The snowclearing by the City is impressive in comparison with many US cities, but they rarely get hit in the same way as Ottawa by heavy snowfalls. Here in Ottawa, what I notice is that I se little evidence during the snowfall itself on last Tuesday of any snowclearing by the City on most major arteries I drove on (St Laurent, Innes Road, Industrial Avenue, Coventry Road) though these were ploughed by the following day. This is despite what the City says publically that 600 odd machines are clearning the snow. I live downtown, and all the streets were a mess. The street was ploughed by Wednesday and the sidewalks by Friday.
The snowbanks are still massive. Only Elgin Street has had its snowbanks removed, last Friday I think. All side streets are still uncleared virtually a week later. If anyone thinks Barhaven is neglected, come and walk around Centretown! It usually takes two weeks before snow banks are cleared on my street.
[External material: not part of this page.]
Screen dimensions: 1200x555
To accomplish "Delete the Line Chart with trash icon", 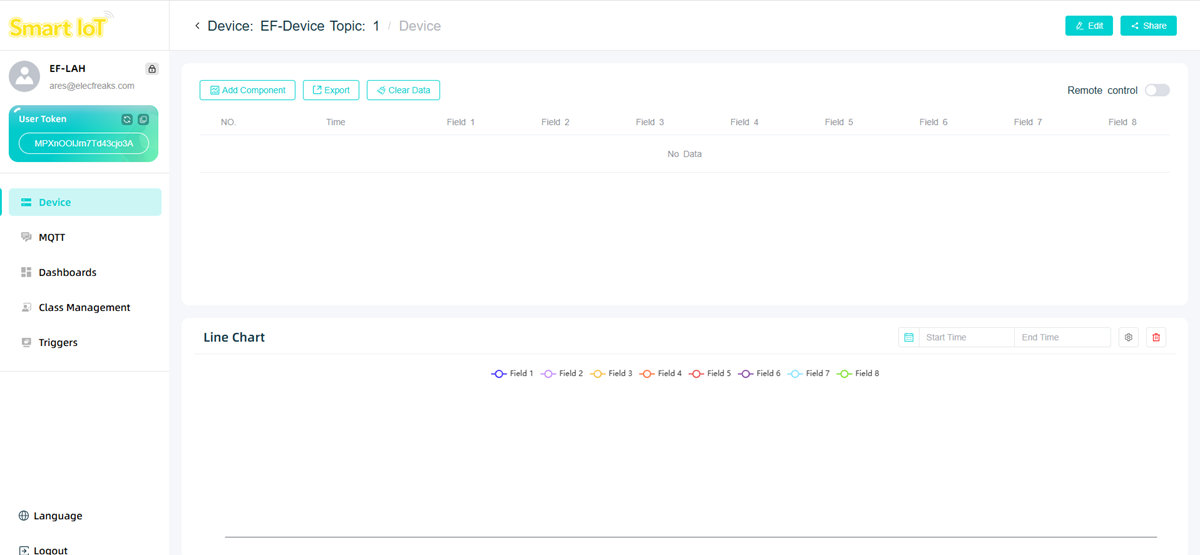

For OC transport, why do they not have their own dedicated snowclearing crew? All that said, clearly OC Transport cannot cope with big snowfalls of 300mm or more – in my mind the City knew a heavy snowfall of at least 300mm was coming and should have alerted everyone that their system cannot cope and recommended that people should avoid travelling to work.
In 20 years of living in the city I rarely see the City clearing during snow storms save the highways. Rather they wait till the snowstorm ends, then work at night to clear main streets, then hope that the snow will melt, and if it doesn’t then clears the snow slowly over a 2-3 week period. I can assure everyone the inner city neighbourhoods are most definitely not priorised for snow clearing – usually it feels the opposite. I often observe some suburban areas fully cleared long before downtown.
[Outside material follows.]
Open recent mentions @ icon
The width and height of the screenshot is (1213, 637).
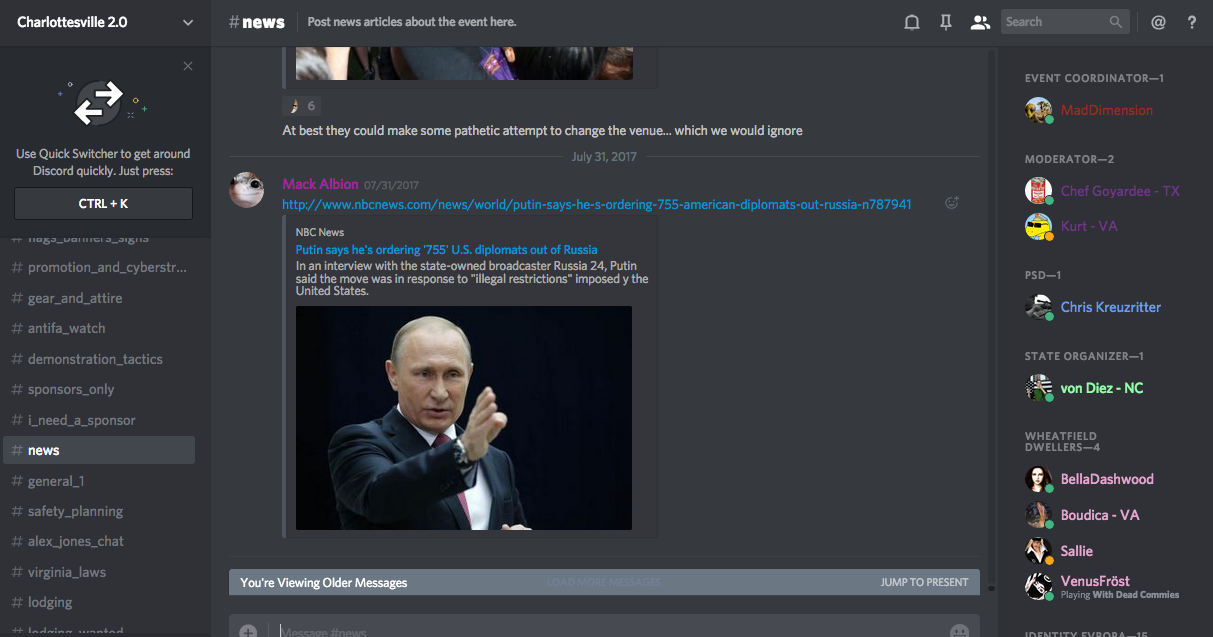pyautogui.click(x=1158, y=22)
The morning those photos were taken, the sidewalk on the west side of Preston was beautifully plowed – that sidewalk serves exactly one bus.
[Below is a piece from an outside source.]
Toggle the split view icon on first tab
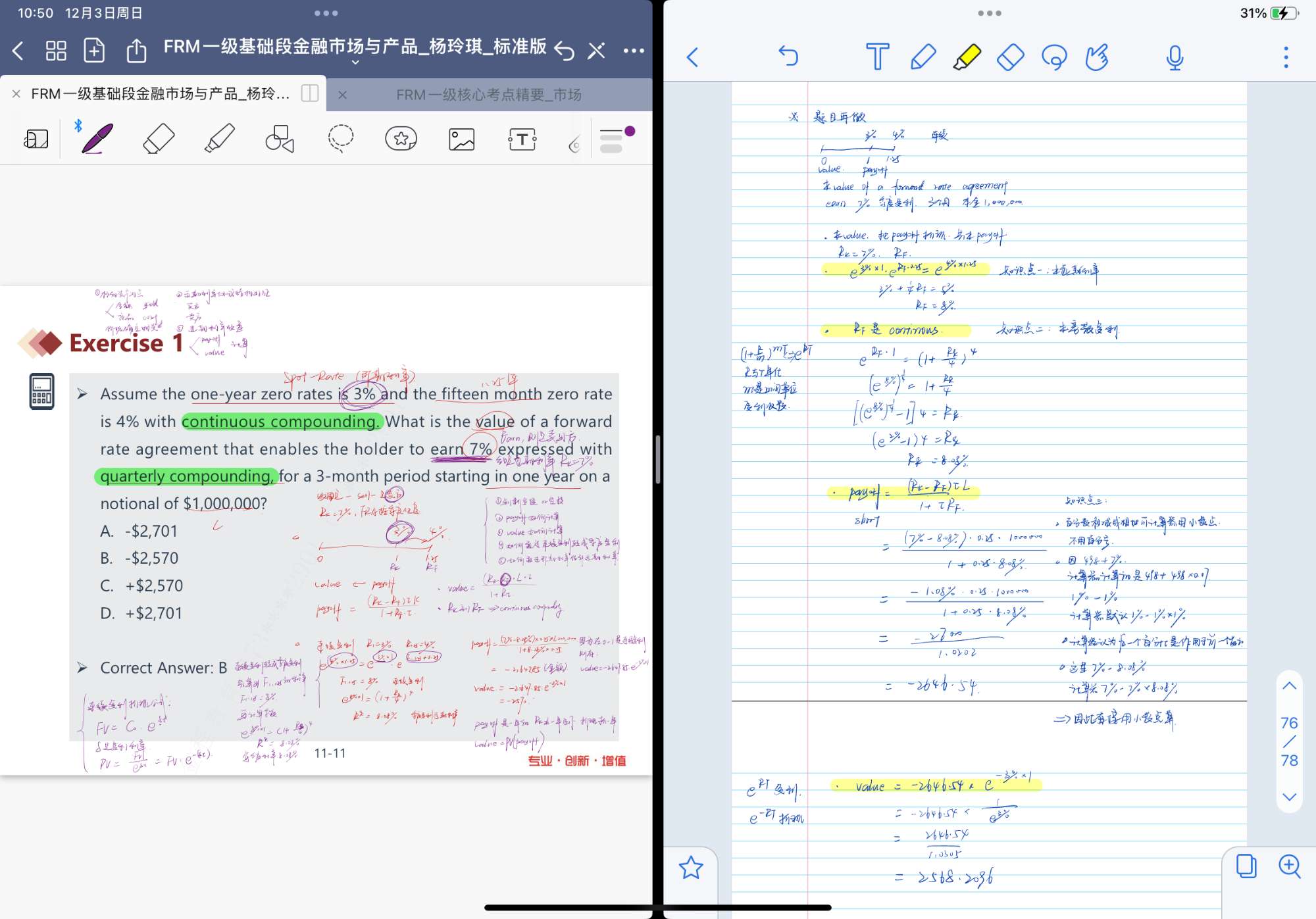 (310, 94)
Even when the stretch from Preston to the eastbound Lebreton station is plowed, they leave a lot of snow at the edges. A large number of people move from that stop to the stop for the 8 going to Hull. There is not enough width to walk against that traffic or get by the crowd waiting to cross at the corner. All the snow needs to be removed from that constricted area.
I have taken to using the upper walkway that Glen Buchanan describes.
Bang on, I was thinking the exact same thing slogging through that mess the morning AFTER the snow fall, and watching people struggle with massive banks while boarding busses, it’s not that hard to figure out that main transit hubs like Lebreton need to be made a priority. I was starting to believe the current ward councilors were going to make these matters a priority but it seems they’re falling short. The constant answer seems to be “staff have been alerted”…. big whup!